Saved entries
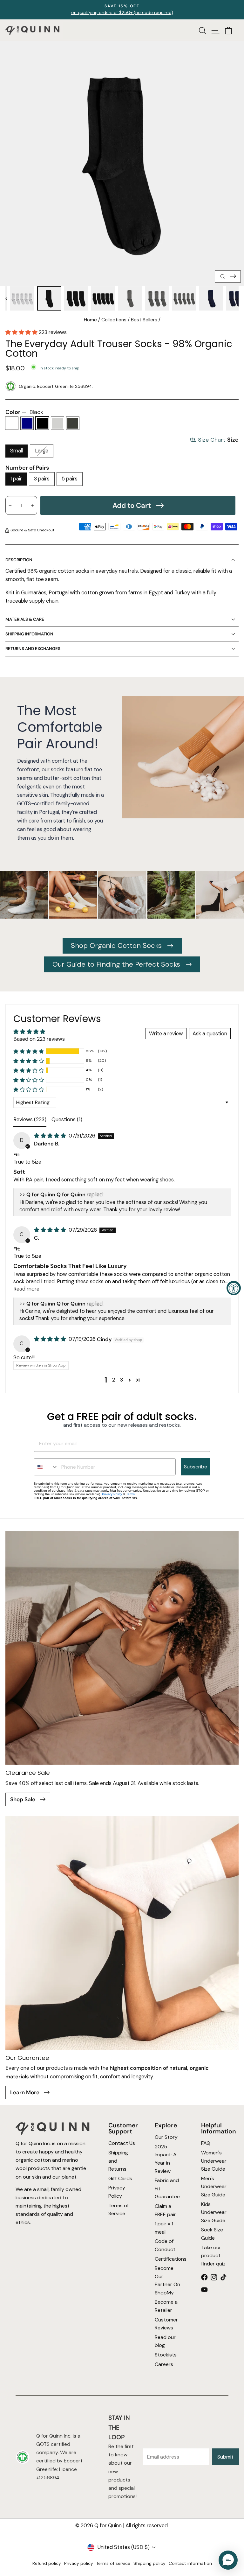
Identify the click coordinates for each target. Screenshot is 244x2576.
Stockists (166, 2354)
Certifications (168, 2259)
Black (42, 423)
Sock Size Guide (212, 2234)
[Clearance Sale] (122, 1648)
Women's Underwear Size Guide (214, 2160)
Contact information (190, 2563)
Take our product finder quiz (213, 2255)
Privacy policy (78, 2563)
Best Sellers (144, 320)
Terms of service (113, 2563)
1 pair (16, 478)
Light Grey (57, 423)
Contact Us (121, 2143)
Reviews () (29, 1119)
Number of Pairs (27, 468)
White (11, 423)
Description (18, 560)
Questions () (66, 1119)
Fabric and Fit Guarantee (167, 2188)
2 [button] (113, 1379)
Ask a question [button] (210, 1033)
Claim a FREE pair (165, 2210)
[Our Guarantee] (122, 1933)
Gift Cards (120, 2178)
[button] (22, 332)
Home (90, 320)
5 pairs (70, 478)
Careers (164, 2364)
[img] (50, 1135)
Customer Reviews (166, 2323)
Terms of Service (118, 2209)
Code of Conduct (165, 2245)
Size (218, 440)
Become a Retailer (166, 2306)
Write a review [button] (166, 1033)
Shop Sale (23, 1799)
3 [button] (121, 1379)
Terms (130, 1494)
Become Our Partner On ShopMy (167, 2280)
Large (41, 450)
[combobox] (46, 1467)
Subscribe (195, 1466)
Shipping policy (149, 2563)
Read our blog (165, 2341)
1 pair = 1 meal (164, 2228)
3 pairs (42, 478)
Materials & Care (24, 619)
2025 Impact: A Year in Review (166, 2158)
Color (24, 412)
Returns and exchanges (32, 648)
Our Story (166, 2137)
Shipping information (29, 634)
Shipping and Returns (118, 2160)
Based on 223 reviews (39, 1039)
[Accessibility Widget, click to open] (234, 1288)
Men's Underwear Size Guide (214, 2186)
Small (16, 450)
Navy (27, 423)
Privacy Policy (112, 1494)
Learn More (25, 2092)
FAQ (205, 2143)
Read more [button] (26, 1288)
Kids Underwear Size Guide (214, 2212)
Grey (72, 423)
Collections (113, 320)
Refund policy (46, 2563)
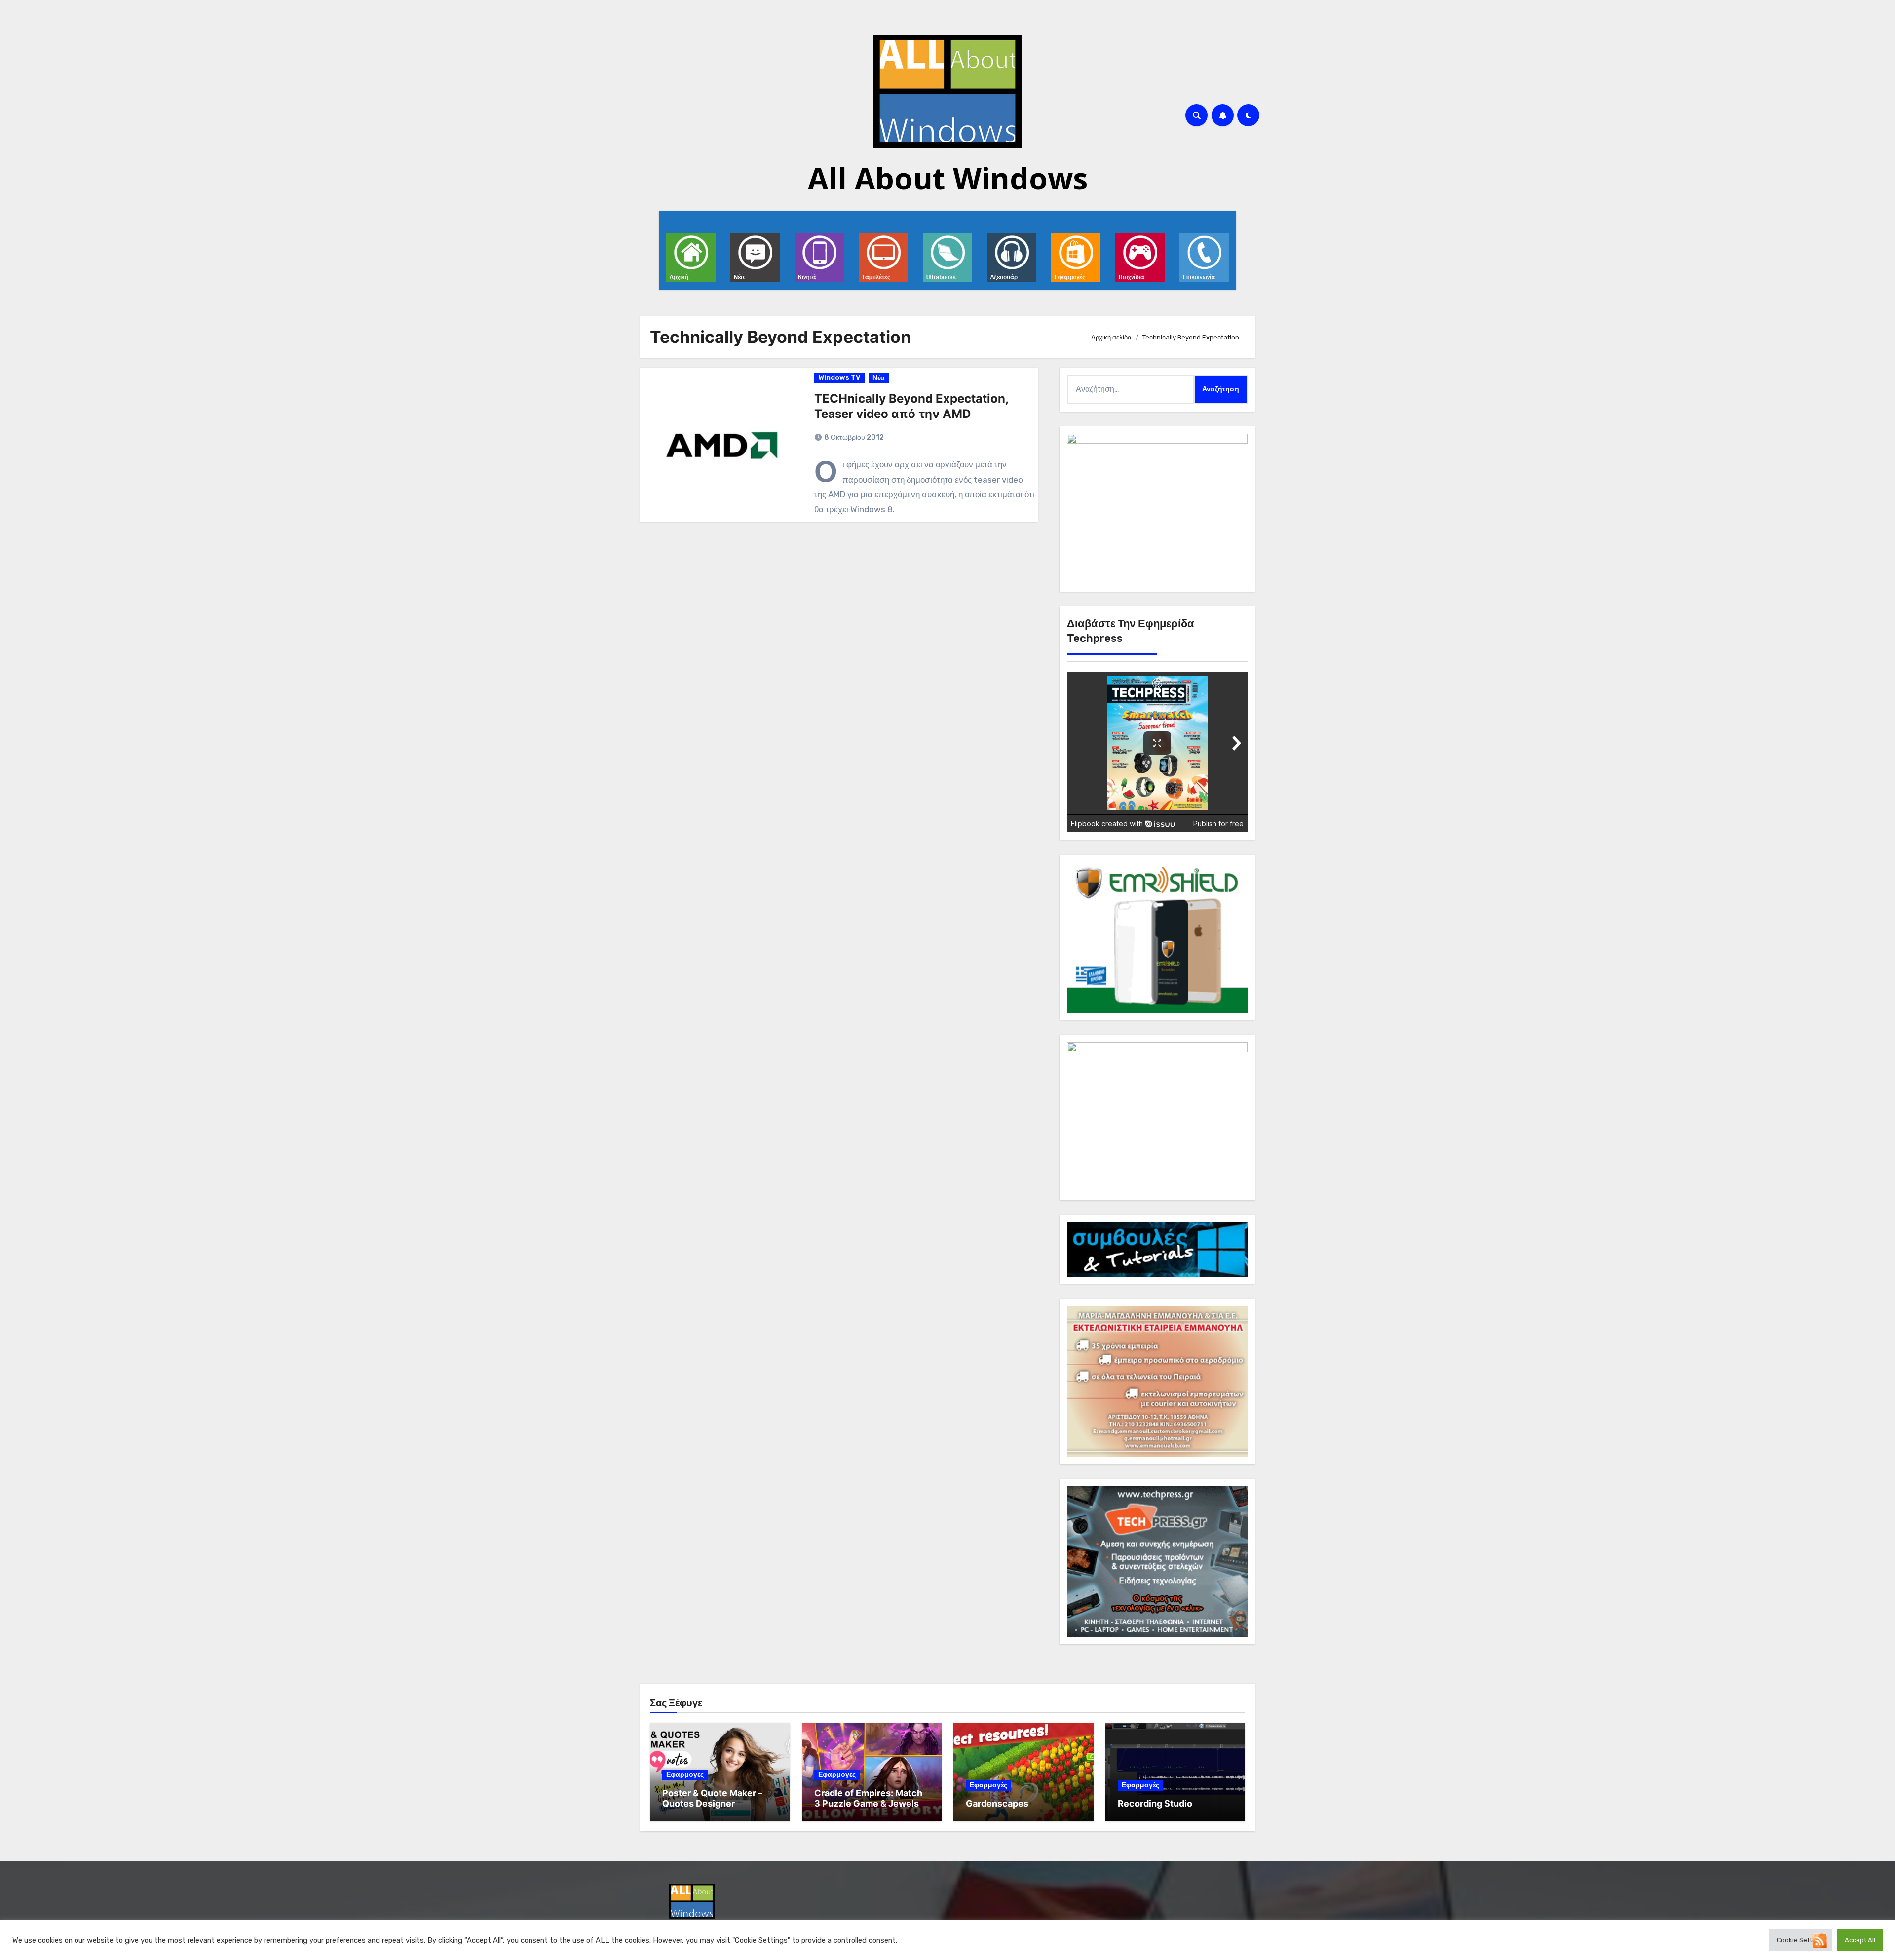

### Description of the task
Filter the preceding entries down to the lines with "Size".

### Solved exercise
Sock Size Guide (212, 2234)
Women's Underwear Size Guide (214, 2160)
Size (218, 440)
Men's Underwear Size Guide (214, 2186)
Kids Underwear Size Guide (214, 2212)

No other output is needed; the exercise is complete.